この記事のポイント
- 湾岸協力会議(GCC)は、イランが地域で継続しているとされる「攻撃」に対し、強く非難する声明を発表しました。
- サウジアラビアを含むGCC加盟国は、イランの行動が地域の安定を損ねることに懸念を示し、各国軍の対処能力と連携を強調しています。
- この非難は、中東におけるイランと湾岸諸国の間の根深い緊張関係を改めて浮き彫りにし、国際社会の対応が注目されます。
湾岸協力会議、イランの「攻撃」を強く非難
サウジアラビアの首都リヤドを拠点とする湾岸協力会議(GCC)は、最近の一連のイランによる「攻撃」を強く非難する声明を発表しました。この動きは、中東地域における安全保障上の緊張が高まっていることを浮き彫りにしています。GCC加盟国は、イランが地域の安定を損なう行動を継続していることに深い懸念を表明し、国際社会に対し、イランの行動に対する明確な立場を示すよう求めました。

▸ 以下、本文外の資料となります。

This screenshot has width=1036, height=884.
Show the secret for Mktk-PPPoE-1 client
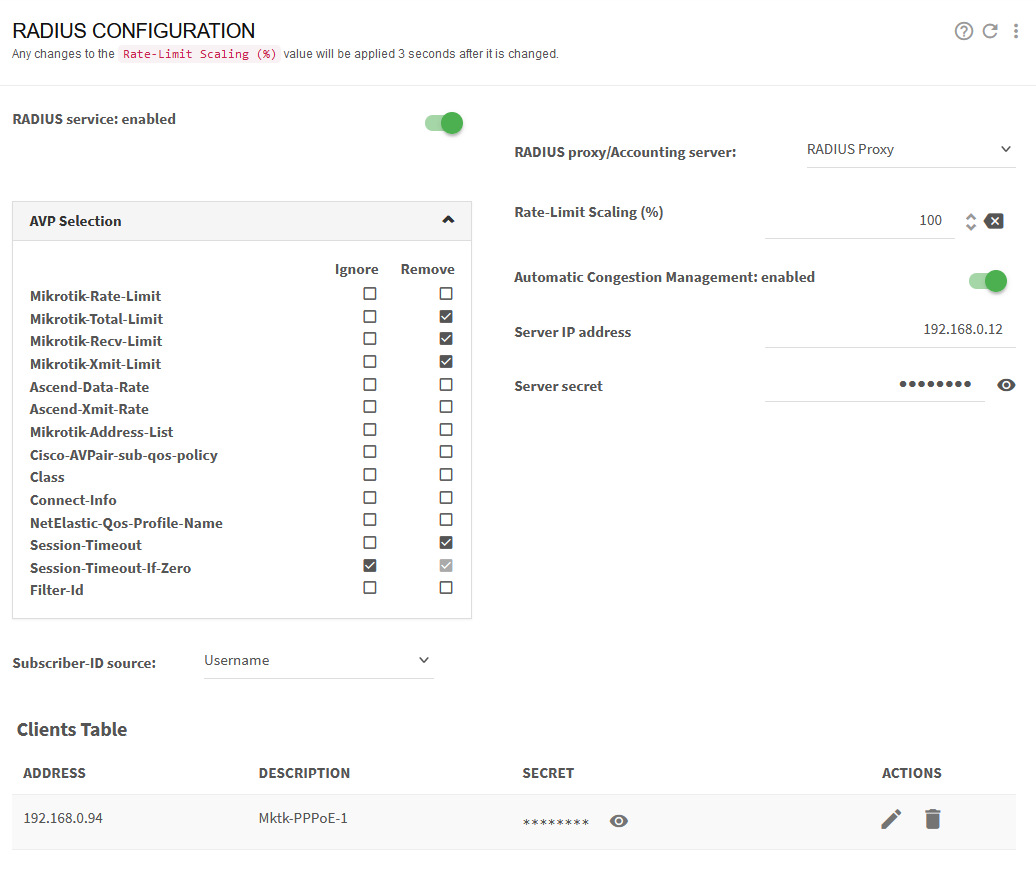(x=618, y=820)
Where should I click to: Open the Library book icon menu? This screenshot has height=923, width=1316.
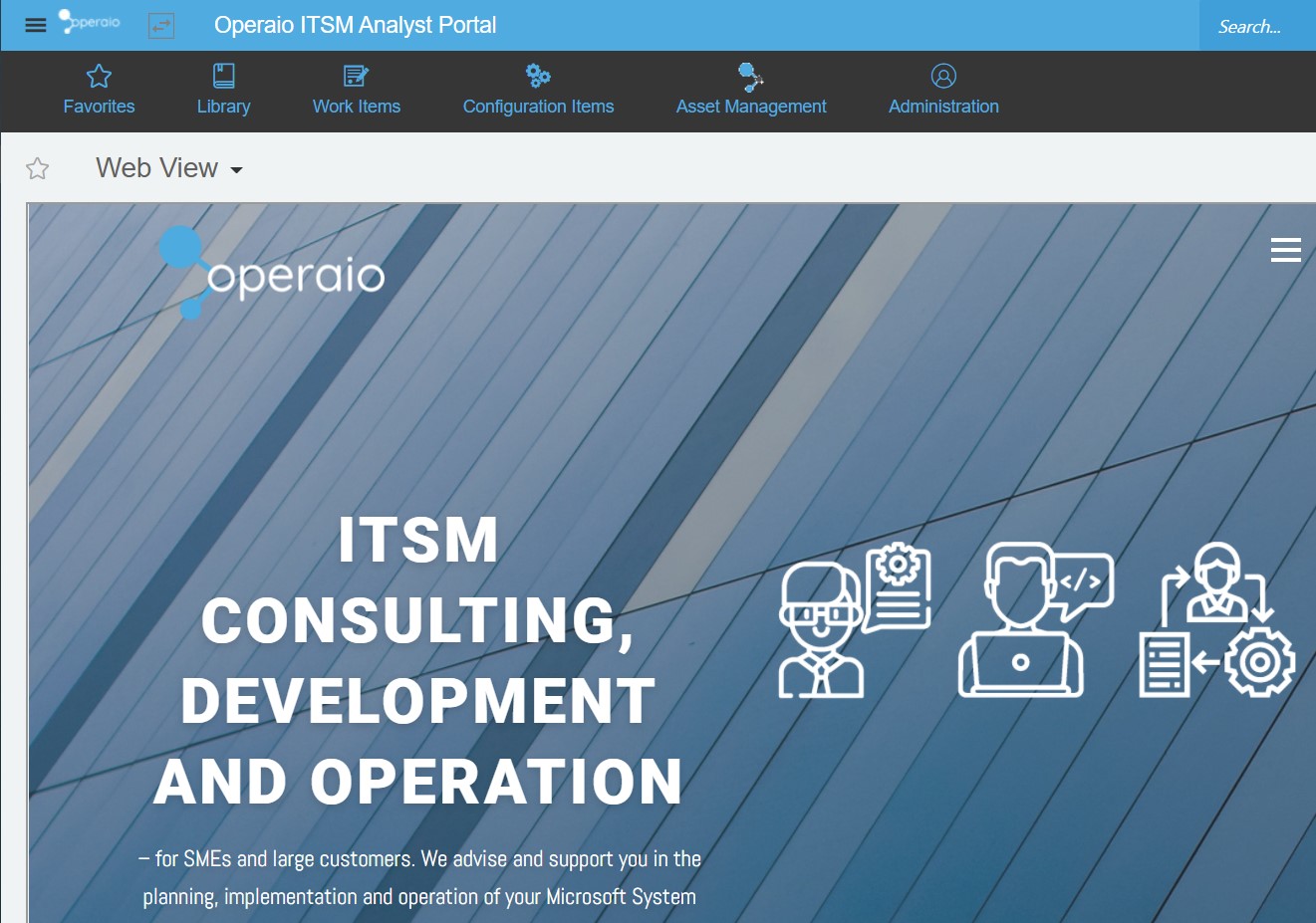point(223,90)

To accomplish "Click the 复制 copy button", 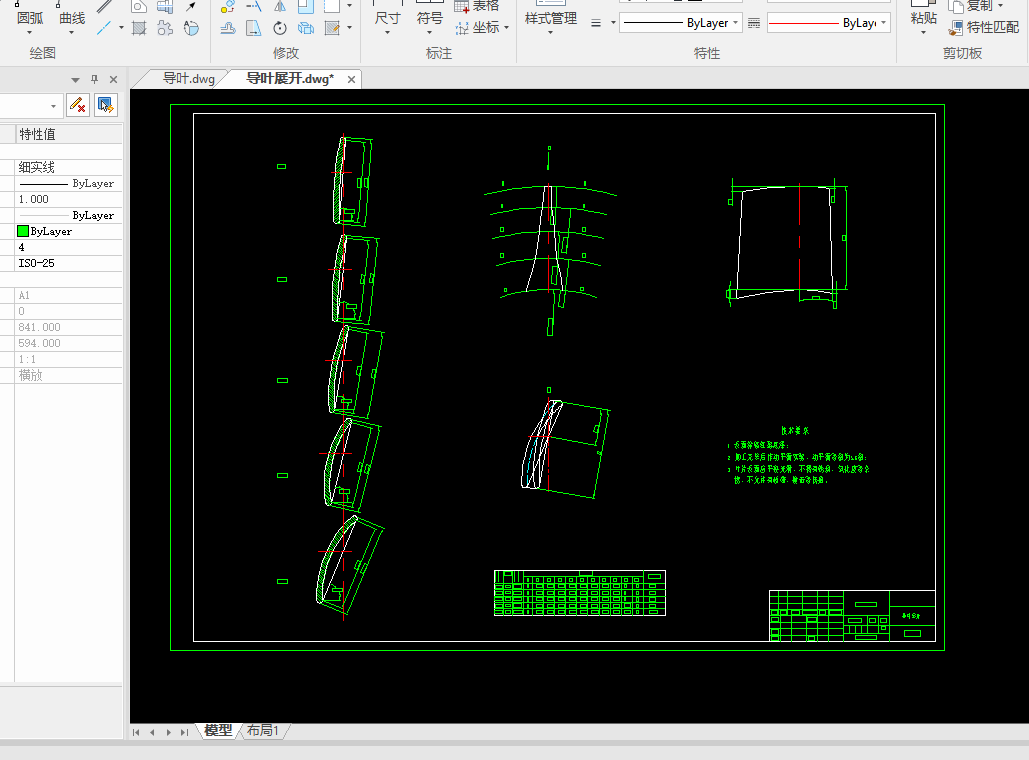I will [970, 6].
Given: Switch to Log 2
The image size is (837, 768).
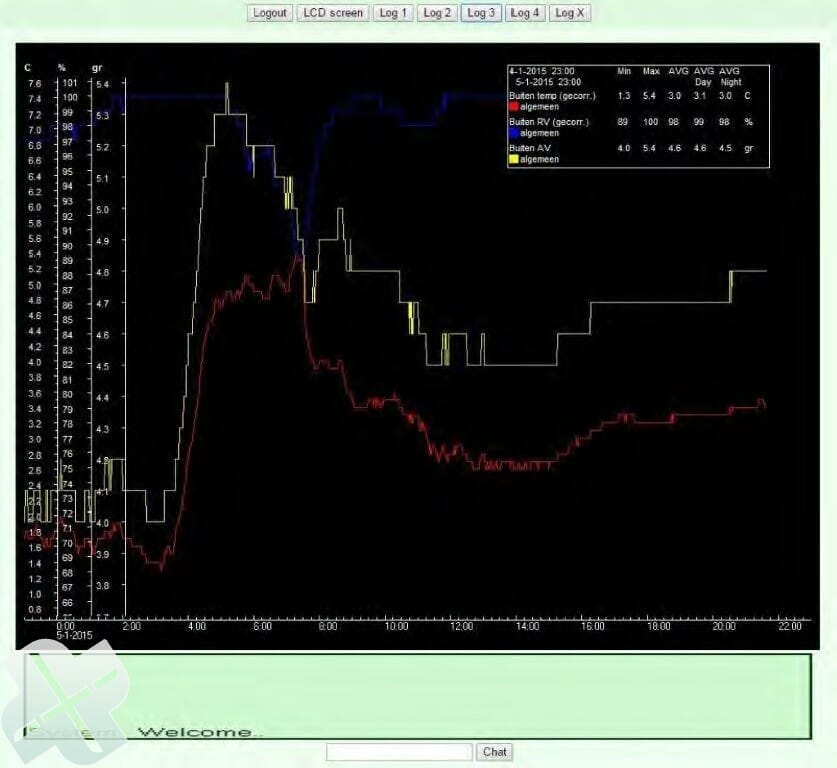Looking at the screenshot, I should click(436, 13).
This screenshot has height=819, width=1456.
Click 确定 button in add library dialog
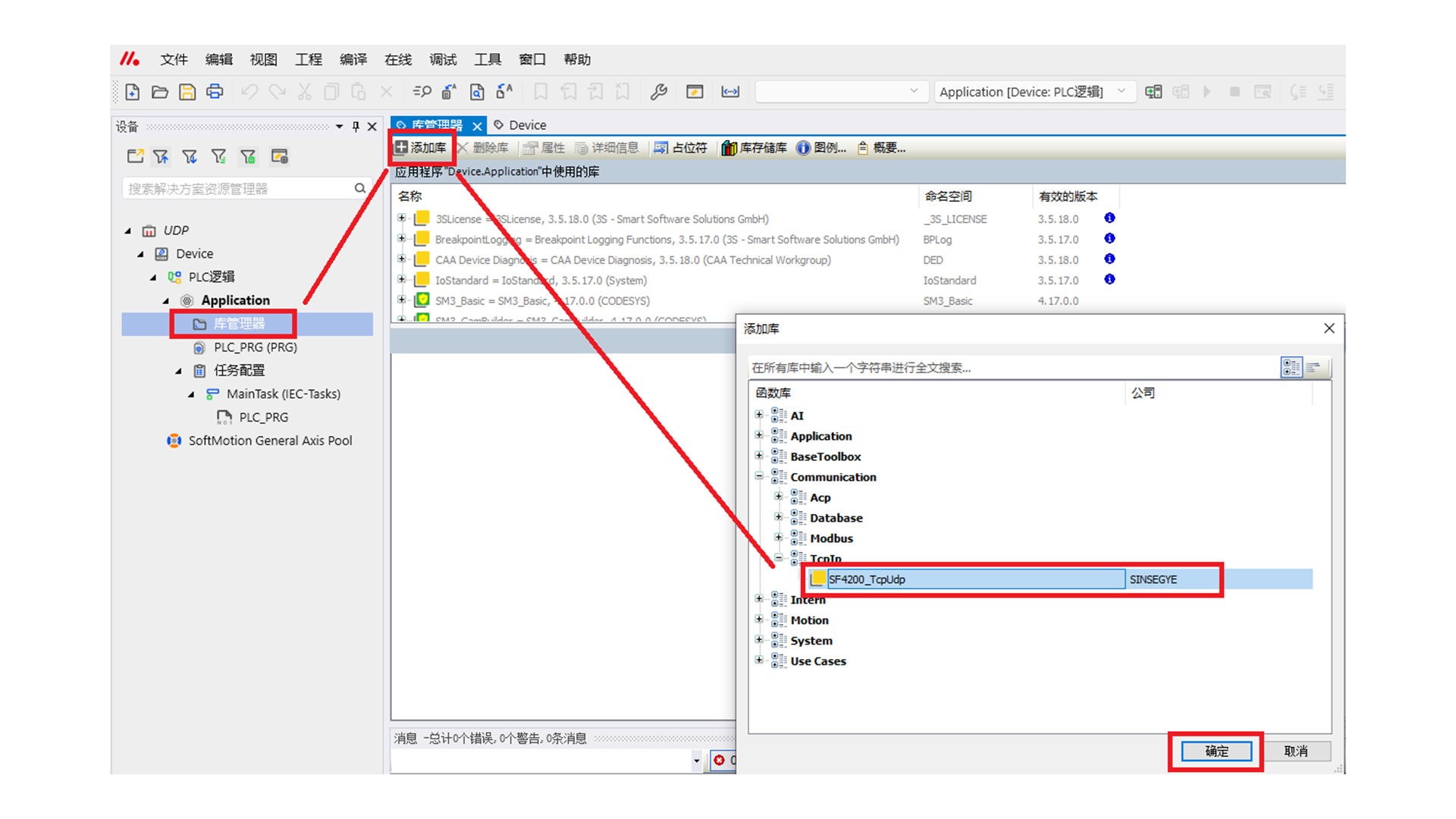click(x=1216, y=751)
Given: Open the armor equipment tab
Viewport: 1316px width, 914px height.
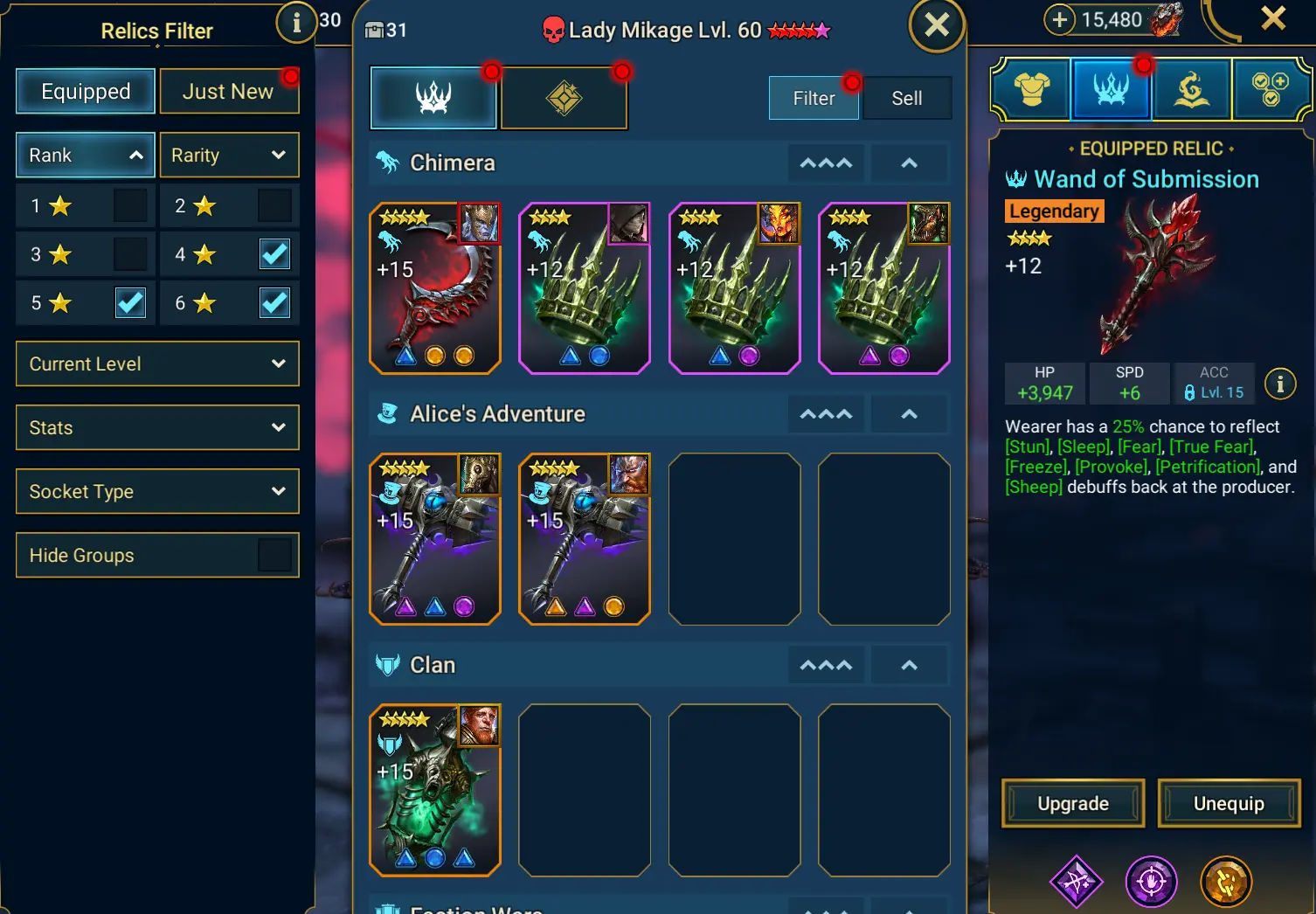Looking at the screenshot, I should coord(1032,89).
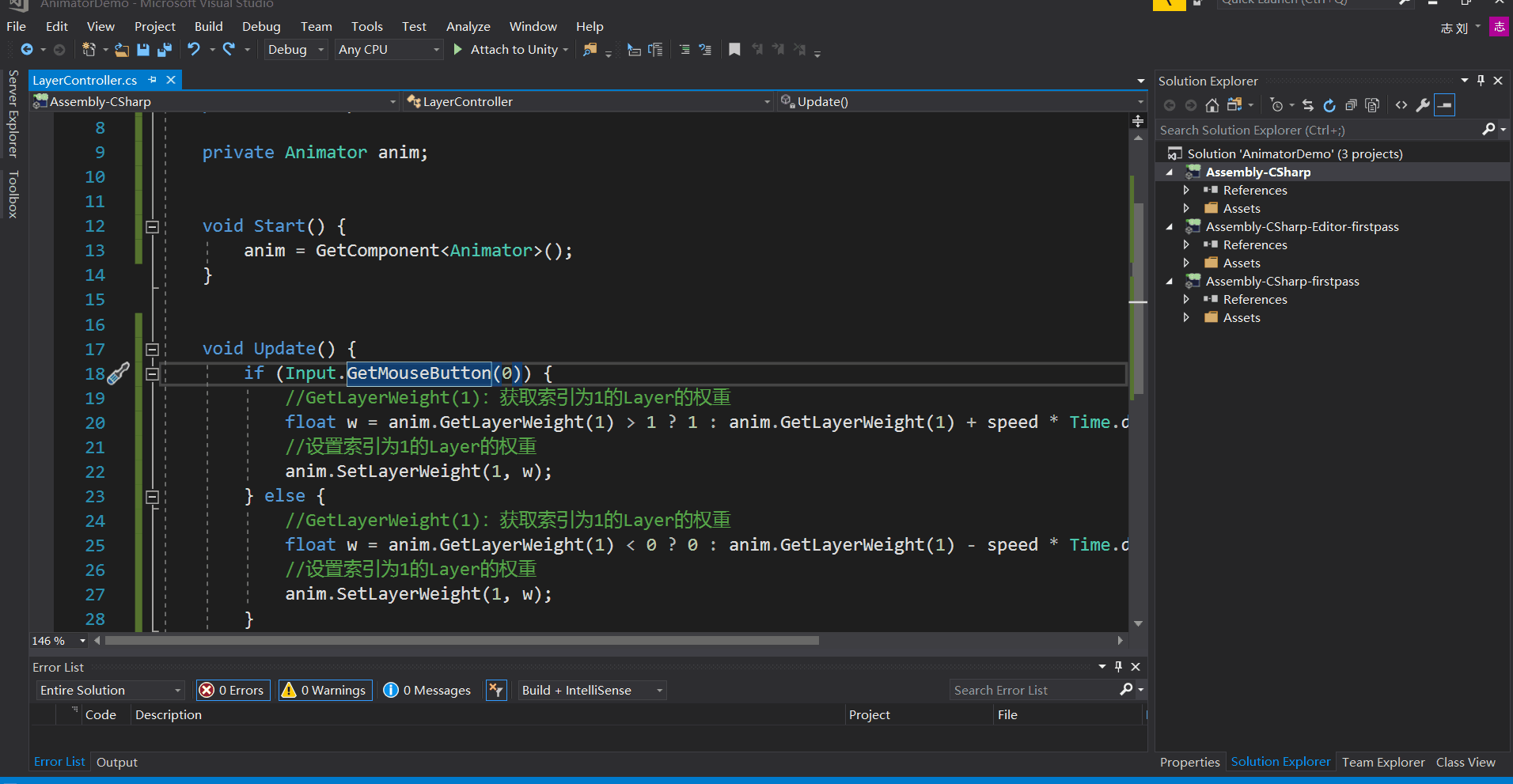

GCCは、サウジアラビア、アラブ首長国連邦、バーレーン、カタール、クウェート、オマーンの6カ国からなる地域協力機構で、加盟国の経済的・政治的協力と地域の安全保障維持を目的としています。今回の声明は、イランが地域の複数の標的に対して行ったとされる攻撃を受けてのもので、特にバーレーンからは水曜未明のイランによる攻撃後、初の公式声明が出され、イランの行動を非難しました。
GCCのアミン事務総長は、加盟各国の軍隊がイランの攻撃に対処する高い能力を持っていることを称賛し、その連携と準備態勢を強調しました。伝えられるところによると、イランの攻撃による影響に対処するため、150回もの会合を通じて加盟国間の高度な調整が行われているといいます。これは、湾岸諸国が共同で地域安全保障の維持に取り組む姿勢を示すものです。
また、エジプトとイランの関係においても、湾岸諸国への攻撃が関係発展の障害となっているとの指摘があり、広範な外交関係にも影響を与えていることが伺えます。中東地域では、イランの核開発や弾道ミサイル計画、そして代理勢力への支援が、長年にわたり湾岸諸国との間で緊張の原因となってきました。
今回のGCCによる非難は、イランに対する既存の国際的な圧力に加え、地域からの強い意志表示として注目されます。サウジアラビアをはじめとする湾岸諸国は、地域の安定と安全保障を最優先事項と位置づけており、イランに対して国際法と地域の規範を尊重するよう引き続き求めていく方針です。今後の地域の動向は、国際社会の対応とイランの行動によって大きく左右されることでしょう。
※本記事はサウジアラビアの現地報道をもとに、編集部が日本語で再構成したものです。